### WORK INSTRUCTIONS
Can you condense the paragraph in the text on presenting the gospel that begins "The famous Protestant sermon" into a short bulleted list that keeps its main facts?

### SUPPLIED TEXT

+--

James Jordan, in his book Crisis, Opportunity, and the Christian Future, writes…

The gospel as presented in Acts and by the early Church took this form: “You are living in isolation, lowliness, despair, chaos, and bondage. But there is a New World! There is a New Creation! There is a New Kingdom! You can leave behind your old horrible life and come into the warmth of the Church. You can join us at the table and sing psalms with us. You can come under the oversight of our elders, and be part of a new family.” (Page 44)

The medieval Church taught our civilization what God’s law is. Faced with social anarchy on all sides, early European rulers heard the gospel this way: “You are living in hell. But God has given His law! God has shown the way to live! Christ is King! You can submit to His High-Kingship and lead your people into a new way of life!” (Page 45)

The medieval Church fell into sin when the law ceased to be a wonderful guide to life and became an oppressive threat demanding good works as a way of “meriting the merits of Christ.” … Thus, the Protestant Church taught our civilization what God’s freedom is. Faced with bondage to law, the Reformers preached the free conscience under Christ: justification by faith alone. We are familiar with this doctrine, but notice that it is only really “heard” by people who have some knowledge of God and of the law. Once that prior knowledge has drained out of society, the Protestant message no longer has the power it once had.” (Page 45-46)

The famous Protestant sermon Sinners in the Hands of an Angry God written by Jonathan Edwards was very effective in its day; a day when most of the American people were quite knowledgable of God, Christianity, and the bible; a day when the people should have known better than to turn away from God. But that day has obviously passed in the west, and a different presentation of the gospel is needed. James Jordan suggests looking back to the early Church and how they presented the gospel to people who were somewhat in the same situation as non-believers today: “You’re alone. You’re miserable. Come into the family of Jesus.” This message is what they’ll hear and understand.

zahndBrian Zahnd also understands this need for a fresh gospel presentation, and offers one with his book Sinners in the Hands of a Loving God. But, is he offering a truthful presentation? I would say no. Zahnd is, what I like to call, a “Postmodern Jesusist“. Another term I could use is “Neo-Marcionist”. According to his narrative in the video above, I think Zahnd has always been a Marcionist, although ignorantly so (listen from 1:00 – 1:25). And his solution now is not to dismiss Marcionism altogether, but to worsen it by creating a kind of “Postmodern Marcionism”. Zahnd writes on page 60, “I’m a million miles from the second-century heresy of Marcion … My approach to the Old Testament is nothing like Marcion’s. I call the Old testament sacred scripture.” That may be, but that’s why I will say Zahnd’s approach to the O.T. is a really just a new twist on the Marcion heresy.

+--

### PROVIDED MATERIAL

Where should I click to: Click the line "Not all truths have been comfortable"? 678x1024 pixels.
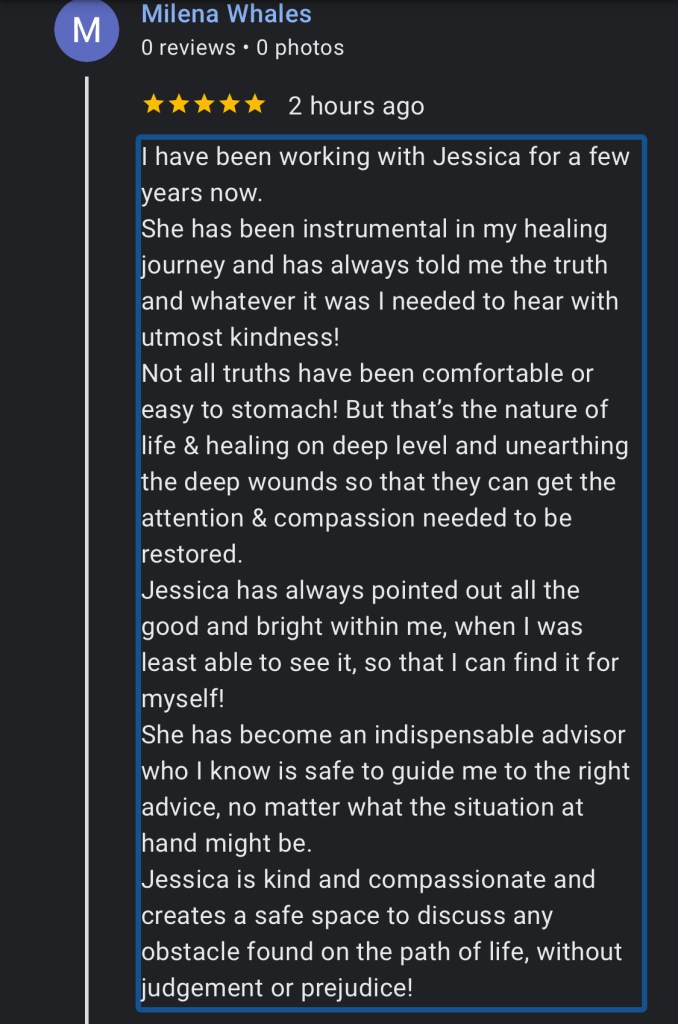click(367, 373)
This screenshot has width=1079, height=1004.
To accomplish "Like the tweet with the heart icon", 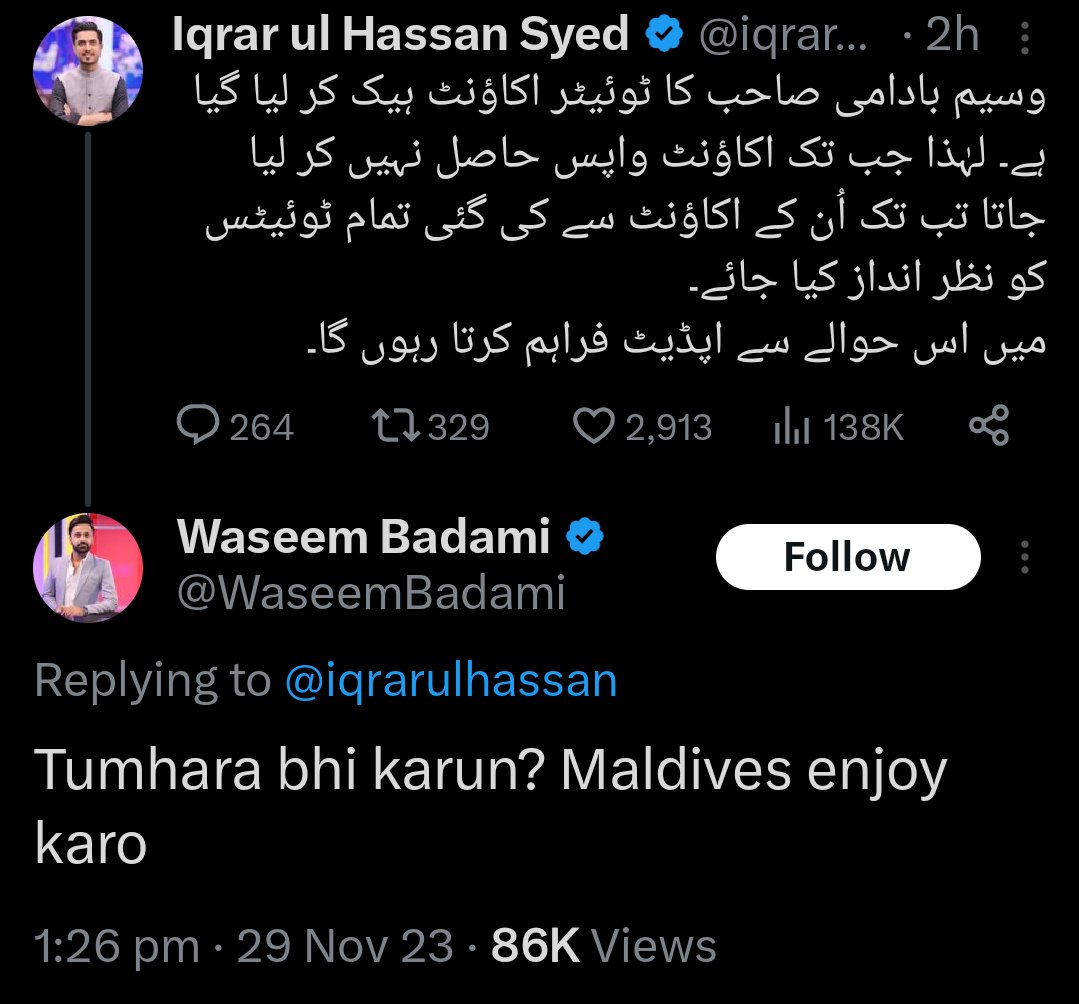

+--

### EXPECTED OUTPUT
- Jonathan Edwards's sermon *Sinners in the Hands of an Angry God* was very effective in its day.
- At that time, most Americans knew a good deal about God, Christianity, and the Bible, and should have known better than to turn from God.
- That day has passed in the West, so a different presentation of the gospel is needed.
- James Jordan suggests looking back to how the early Church presented the gospel to people in a situation somewhat like today's non-believers: "You're alone. You're miserable. Come into the family of Jesus."
- That is the message people today will hear and understand.